When Margie Bauman placed an ad in Editor and Publisher that read “J-grad, female, will go anywhere,” her degree in Journalism from Michigan State University landed her 15 job offers.
That was in 1964, when she decided the best of those offers was to become the society, entertainment and religion editor at The Anchorage Times in Alaska.
She spent a year at The Anchorage Times before realizing she needed more experience working with seasoned journalists from broader backgrounds. She returned to her home state of New Jersey, landing jobs with organizations like The Associated Press and CBS News. But Bauman missed Alaska and returned in 1971. She worked for the Anchorage Daily News (now Alaska Dispatch News), the Alaska Native Press (The Tundra Times), various weeklies and also produced freelance work.

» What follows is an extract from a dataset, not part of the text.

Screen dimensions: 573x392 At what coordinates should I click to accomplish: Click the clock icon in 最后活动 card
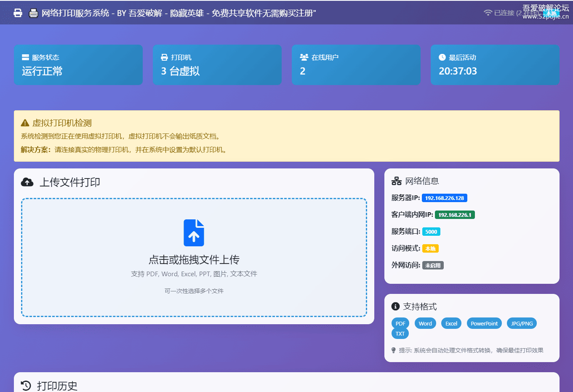442,57
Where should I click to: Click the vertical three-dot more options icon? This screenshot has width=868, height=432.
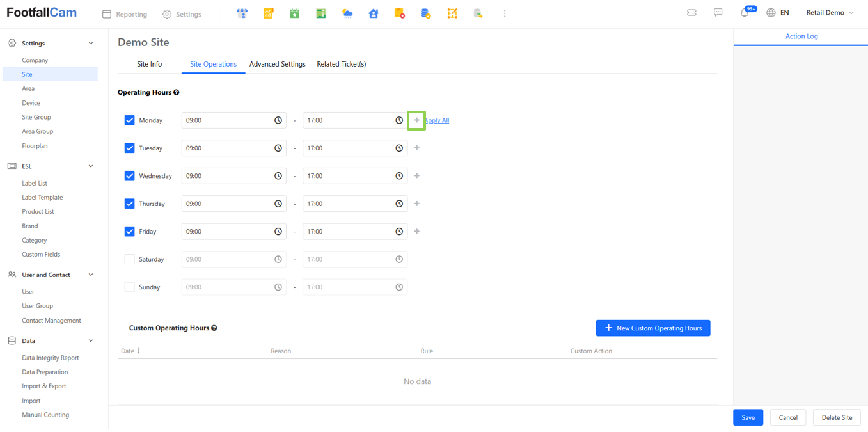pyautogui.click(x=505, y=13)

Now, Bauman is the Alaska bureau chief for Fisherman’s News in Seattle and the fisheries reporter for The Cordova Times in Cordova, Alaska, on Prince William Sound.

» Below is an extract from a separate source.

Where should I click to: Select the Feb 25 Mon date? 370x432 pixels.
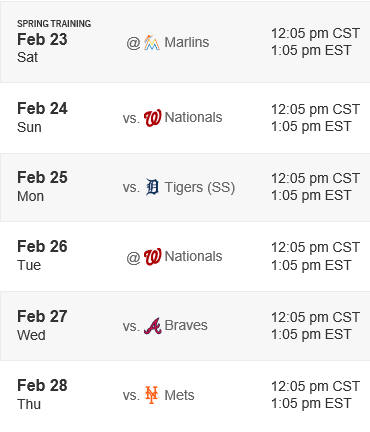[x=42, y=187]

She works from her home office, covering most stories by phone and hundreds of miles from the publications for which she works. She has never actually been to Cordova. On occasion, she will fly out to report on really interesting stories, like the annual fisheries conference at Kodiak Island, but she mostly works in south-central Alaska.
Speaking to MSU J-School Students
Bauman recently returned to MSU during homecoming week to meet with Knight Center for Environmental Journalism students interested in journalism careers similar to her own.
She advised students to figure out how best to sell themselves and to do anything they can to start getting published.
“Look around at what you’re really interested in writing,” she said.
Cultivating a lot of sources also is important.
“People think I know a lot about fisheries. No — I just know the people who do,” said Bauman, adding that she has 60 pages of contacts she can refer to on her computer.
When asked if she fishes often, her response was immediate: “No — I eat fish.”
Bauman said her favorite part of her job is having the authority to speak with a variety of people about all kinds of scientific discoveries and disasters and then informing others what they should know about them.
It’s a role for which she was well-prepared.
“I thought the J-School was terrific when I was a student there,” Bauman said. “But now it is light years ahead of what it was then.”